My poor husband struggled with me for years. I understand that it is so hard to know what to do for her and how to help. With OCD sometimes trying to help her yourself just causes increased anxiety/OCD and helping her to rely so much on what you think, rather than herself learning how to cope. This is what happened to me. I became dependent on my husband's input and his opinion that I lost all confidence in me. You two cannot do this on your own, and there is NO SHAME in that. This is a disorder, not a decision.
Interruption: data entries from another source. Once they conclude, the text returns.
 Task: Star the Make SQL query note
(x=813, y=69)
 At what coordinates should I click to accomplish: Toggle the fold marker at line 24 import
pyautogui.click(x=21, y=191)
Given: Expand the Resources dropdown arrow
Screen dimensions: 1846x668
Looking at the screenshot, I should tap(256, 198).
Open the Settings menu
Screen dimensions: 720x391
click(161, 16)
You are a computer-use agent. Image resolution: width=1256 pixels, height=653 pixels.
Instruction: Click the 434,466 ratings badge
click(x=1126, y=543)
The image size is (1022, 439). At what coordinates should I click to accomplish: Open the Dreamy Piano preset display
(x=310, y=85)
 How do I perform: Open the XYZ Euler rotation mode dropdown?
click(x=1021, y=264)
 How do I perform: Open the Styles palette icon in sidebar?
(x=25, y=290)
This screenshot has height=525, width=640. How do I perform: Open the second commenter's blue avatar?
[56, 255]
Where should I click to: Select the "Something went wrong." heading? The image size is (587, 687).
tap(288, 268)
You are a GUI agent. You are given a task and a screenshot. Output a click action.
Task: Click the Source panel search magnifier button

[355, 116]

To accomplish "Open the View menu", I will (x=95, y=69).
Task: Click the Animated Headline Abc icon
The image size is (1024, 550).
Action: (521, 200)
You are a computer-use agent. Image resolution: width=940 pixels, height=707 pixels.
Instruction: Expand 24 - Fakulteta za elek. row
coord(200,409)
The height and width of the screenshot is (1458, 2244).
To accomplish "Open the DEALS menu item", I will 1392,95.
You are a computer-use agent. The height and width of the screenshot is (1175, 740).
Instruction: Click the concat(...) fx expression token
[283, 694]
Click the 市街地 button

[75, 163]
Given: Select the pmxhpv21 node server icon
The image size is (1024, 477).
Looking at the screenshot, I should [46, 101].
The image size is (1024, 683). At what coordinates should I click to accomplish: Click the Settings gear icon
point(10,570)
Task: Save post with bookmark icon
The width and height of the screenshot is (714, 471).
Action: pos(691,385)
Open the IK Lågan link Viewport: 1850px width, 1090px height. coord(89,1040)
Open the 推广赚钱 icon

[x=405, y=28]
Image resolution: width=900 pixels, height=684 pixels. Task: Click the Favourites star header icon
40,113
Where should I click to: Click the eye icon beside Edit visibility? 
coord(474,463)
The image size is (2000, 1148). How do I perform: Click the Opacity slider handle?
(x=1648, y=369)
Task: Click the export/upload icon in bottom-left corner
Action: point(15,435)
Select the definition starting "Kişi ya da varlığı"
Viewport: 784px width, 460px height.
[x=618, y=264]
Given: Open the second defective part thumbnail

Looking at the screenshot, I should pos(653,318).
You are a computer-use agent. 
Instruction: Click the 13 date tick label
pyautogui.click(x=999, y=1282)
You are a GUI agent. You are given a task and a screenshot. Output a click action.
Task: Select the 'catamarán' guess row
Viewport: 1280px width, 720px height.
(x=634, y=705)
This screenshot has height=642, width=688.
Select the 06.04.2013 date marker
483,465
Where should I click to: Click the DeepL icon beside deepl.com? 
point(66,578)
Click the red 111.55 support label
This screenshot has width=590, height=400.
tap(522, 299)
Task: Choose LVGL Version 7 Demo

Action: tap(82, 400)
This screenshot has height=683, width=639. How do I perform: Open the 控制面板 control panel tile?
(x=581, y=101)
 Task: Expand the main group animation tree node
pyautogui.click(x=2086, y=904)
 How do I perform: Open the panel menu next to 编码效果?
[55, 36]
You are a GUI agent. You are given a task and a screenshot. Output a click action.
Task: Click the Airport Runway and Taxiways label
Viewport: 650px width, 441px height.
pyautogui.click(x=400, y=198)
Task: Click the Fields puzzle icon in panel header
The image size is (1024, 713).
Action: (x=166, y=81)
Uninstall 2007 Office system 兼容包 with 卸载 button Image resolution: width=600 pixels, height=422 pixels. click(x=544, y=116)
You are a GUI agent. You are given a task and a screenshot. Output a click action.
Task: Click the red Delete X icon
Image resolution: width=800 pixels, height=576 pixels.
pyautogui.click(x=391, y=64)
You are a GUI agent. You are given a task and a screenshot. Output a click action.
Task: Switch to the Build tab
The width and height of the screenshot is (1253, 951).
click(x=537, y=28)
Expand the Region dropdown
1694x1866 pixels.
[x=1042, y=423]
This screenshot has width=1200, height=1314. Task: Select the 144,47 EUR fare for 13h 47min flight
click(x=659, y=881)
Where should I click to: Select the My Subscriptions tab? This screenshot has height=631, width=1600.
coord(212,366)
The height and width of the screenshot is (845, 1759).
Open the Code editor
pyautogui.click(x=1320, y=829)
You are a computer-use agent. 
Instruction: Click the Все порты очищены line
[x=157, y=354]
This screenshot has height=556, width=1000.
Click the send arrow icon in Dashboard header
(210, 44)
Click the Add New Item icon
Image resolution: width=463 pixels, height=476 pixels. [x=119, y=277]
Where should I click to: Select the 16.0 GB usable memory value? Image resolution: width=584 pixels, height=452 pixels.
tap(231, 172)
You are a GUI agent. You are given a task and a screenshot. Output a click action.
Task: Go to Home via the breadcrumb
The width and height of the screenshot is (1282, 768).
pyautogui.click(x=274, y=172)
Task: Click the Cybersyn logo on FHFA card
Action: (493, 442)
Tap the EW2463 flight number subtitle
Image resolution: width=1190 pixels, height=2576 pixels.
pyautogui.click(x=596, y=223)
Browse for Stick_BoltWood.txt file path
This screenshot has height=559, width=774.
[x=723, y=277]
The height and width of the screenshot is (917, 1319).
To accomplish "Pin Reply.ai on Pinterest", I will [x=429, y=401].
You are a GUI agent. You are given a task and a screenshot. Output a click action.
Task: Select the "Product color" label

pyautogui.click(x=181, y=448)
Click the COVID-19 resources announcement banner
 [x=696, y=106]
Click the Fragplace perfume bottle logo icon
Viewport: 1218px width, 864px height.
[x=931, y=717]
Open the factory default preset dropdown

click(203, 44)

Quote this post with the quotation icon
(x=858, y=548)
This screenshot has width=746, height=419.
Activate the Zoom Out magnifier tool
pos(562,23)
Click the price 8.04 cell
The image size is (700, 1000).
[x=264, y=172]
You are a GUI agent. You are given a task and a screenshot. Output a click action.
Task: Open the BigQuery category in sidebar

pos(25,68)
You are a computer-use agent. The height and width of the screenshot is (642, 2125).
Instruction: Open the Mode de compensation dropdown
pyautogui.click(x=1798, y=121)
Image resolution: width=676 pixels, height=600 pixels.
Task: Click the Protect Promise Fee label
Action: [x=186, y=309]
There are so many good books out that will help you cope and learn, but the first thing is getting the therapist. She may also need some medications to help her in this venture. OCD is treatable!!

neneaoi profile image
neneaoi in reply to 3BirdLover

Thank you for your clear advice. I’ll ask her about her previous treatments and what kind of therapist she was seeing. If it was OCD specialist I’ll try to find one.

3BirdLover profile image
3BirdLover in reply to neneaoi

On the iocdf.org website on the home page there is a link to "find help". If you put in your zip code, you will see a list of some therapists in your area that should be OCD trained. :)

neneaoi profile image
neneaoi in reply to 3BirdLover

Thank you! Unfortunately.. we live in Japan.. at the mental health resources are not as open or available as compared to the USA...

KGun profile image
KGun

Very fist thing is finding a therapist that specializes in OCD. One of the first line treatments is called ERP or Exposure Response Prevention I believe where the person is exposed to their theme (my partner suffers from a variety of “themes”) so if it’s a contaminant issue they are exposed to a contaminated object and have to hold off on washing their hands as long as they can or until the impulse goes away.A good psychiatric team and therapist are the first step.

neneaoi profile image
neneaoi in reply to KGun

I think she has received ERP in the past as she is aware of it. But I’m not sure why it didn’t work or wore off(if there is such a thing). I think she has adverse effects to the drugs and that caused her overall therapy to not have been as effective as she had hoped for and she came out feeling the therapy was o really a negative experience. So maybe we need to try one more time and avoid or be very selective about the drugs prescribed to her.

Thank you!

waniniko profile image
waniniko

Reading the post and I agree with most advice here. I would like to send hugs your way. You are a good spouse and support for her. I love your attitude and may it bring positive rewards towards the situation for both. It helped me to join my teen therapy sessions where the psychologist allowed. It helped me and her too. If/ when your wife restart the sessions which is important to, hope you can join your wife for some of the allowed ones. All the best and take care!